Despite our findings indicate some statistically significant difference on hepatobiliary phase between the two contrast media at quantitative evaluation, FNHs did not show any difference at qualitative analysis. Consequently, on the basis of widely known diagnostic imaging criteria for FNH, these differences do not compromise the final diagnosis. The only difference between these two contrast agents is the length of the examination: approximately 30 minutes with gadoxetate disodium, longer with gadobenate dimeglumine because the hepatobiliary phase is acquired 1–3 hours after contrast injection. This difference should be considered to appropriately manage MRI unit daily routine.

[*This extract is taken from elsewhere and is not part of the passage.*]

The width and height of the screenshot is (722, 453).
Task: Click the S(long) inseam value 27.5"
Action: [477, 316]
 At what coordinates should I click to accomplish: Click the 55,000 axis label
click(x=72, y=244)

Finally, FNHs showed a ring-like appearance on the hepatobiliary phase after administration of gadobenate dimeglumine in four cases and after gadoxetate disodium in five cases. On this regard, it has been demonstrated that, after the injection of gadoxetate disodium, a minority of FNH lesions can show this peculiar ring pattern of enhancement on the hepatobiliary phase, and the explanation is the higher expression of uptake transporter OATP1B3 (organic anion transporter polypeptide) on the membrane of the sinusoidal side of those hepatocytes located in the periphery of the lesion in comparison to the relative scarcity of OATP1B3 receptors on those hepatocytes located in the center of FNH lesions (8). Although we do not have pathologic proof to confirm our hypothesis, we speculate that this could be the explanation for our findings as well (7, 9, 1619).

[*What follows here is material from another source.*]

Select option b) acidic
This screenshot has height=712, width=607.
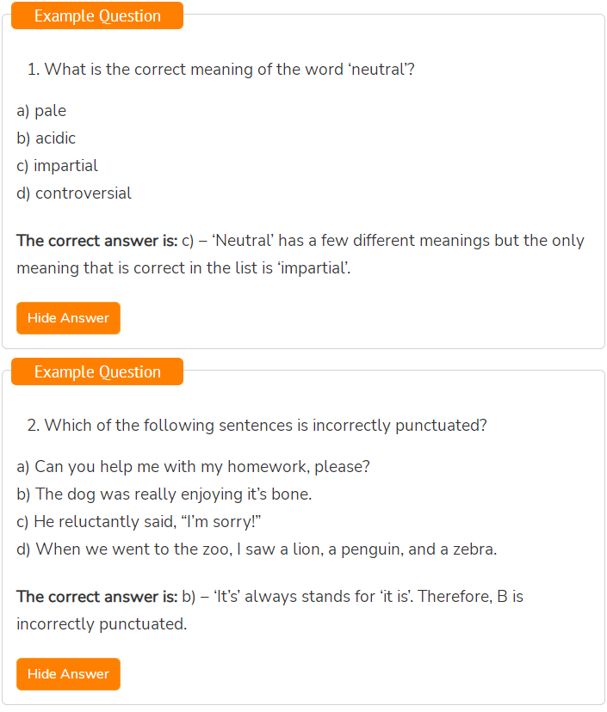[46, 138]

Our study presents some limitations. First, we had a selection bias. Our patients were selected on the basis of their presumed diagnosis in an imaging database. Consequently, those with FNH lesions lacking all typical imaging findings were not included. We acknowledge that this selection bias reduces the value of our study, as atypical FNH would be the lesions for which optimising imaging would be most important. Nevertheless, this bias would not have affected both gadobenate dimeglumine or gadoxetate disodium MRI scan. Second, a final diagnosis was not established by histological evaluation. However, since our patients did not have history of chronic liver disease or known malignancy, the diagnosis of FNH was obtained when clinical, biochemical, and imaging criteria were met. The differential diagnosis between arterioportal shunting and FNH can be challenging, because these observations are both hypervascular in the hepatic arterial phase and tend to fade to isointensity on portal venous phase. However, FNH is typically round or oval in shape, while arterovenous shunting is usually triangular and in a subcapsular location. Whatever the nature, when hypervascular observations are smaller than 1 cm, differential diagnosis can be very tough, although clinically irrelevant in patients with no chronic liver disease or other risk factors (i.e., extrahepatic tumor). Third, imaging analysis was performed by consensus and interobserver agreement was not assessable. Finally, our study population is limited due to the intraindividual comparison in a single department between two different contrast media.

In conclusion, there were no significant differences in the MRI findings of FNH after the injection of a weight-based dose of either gadobenate dimeglumine or gadoxetate disodium.

Main points.

  • At qualitative analysis, dynamic and hepatobiliary enhancement patterns of FNH do not significantly differ when a weight-based dose of either gadobenate dimeglumine or gadoxetate disodium is injected.

  • At quantitative analysis, focal nodular hyperplasia signal intensity, liver parenchyma signal intensity and lesion-to-liver contrast ratio were stronger after gadoxetate disodium injection in comparison with gadobenate dimeglumine injection during the hepatobiliary phase.

  • Gadobenate dimeglumine and gadoxetate disodium are equally valuable for the diagnosis of FNH, but gadobenate dimeglumine is more time consuming than gadoxetate disodium.

Footnotes

Conflict of interest disclosure

Giuseppe Brancatelli: speaker for Bayer and Guerbet; Guerbet advisory board; funding for an educational meeting from Bracco. The remaining authors declared no conflicts of interest.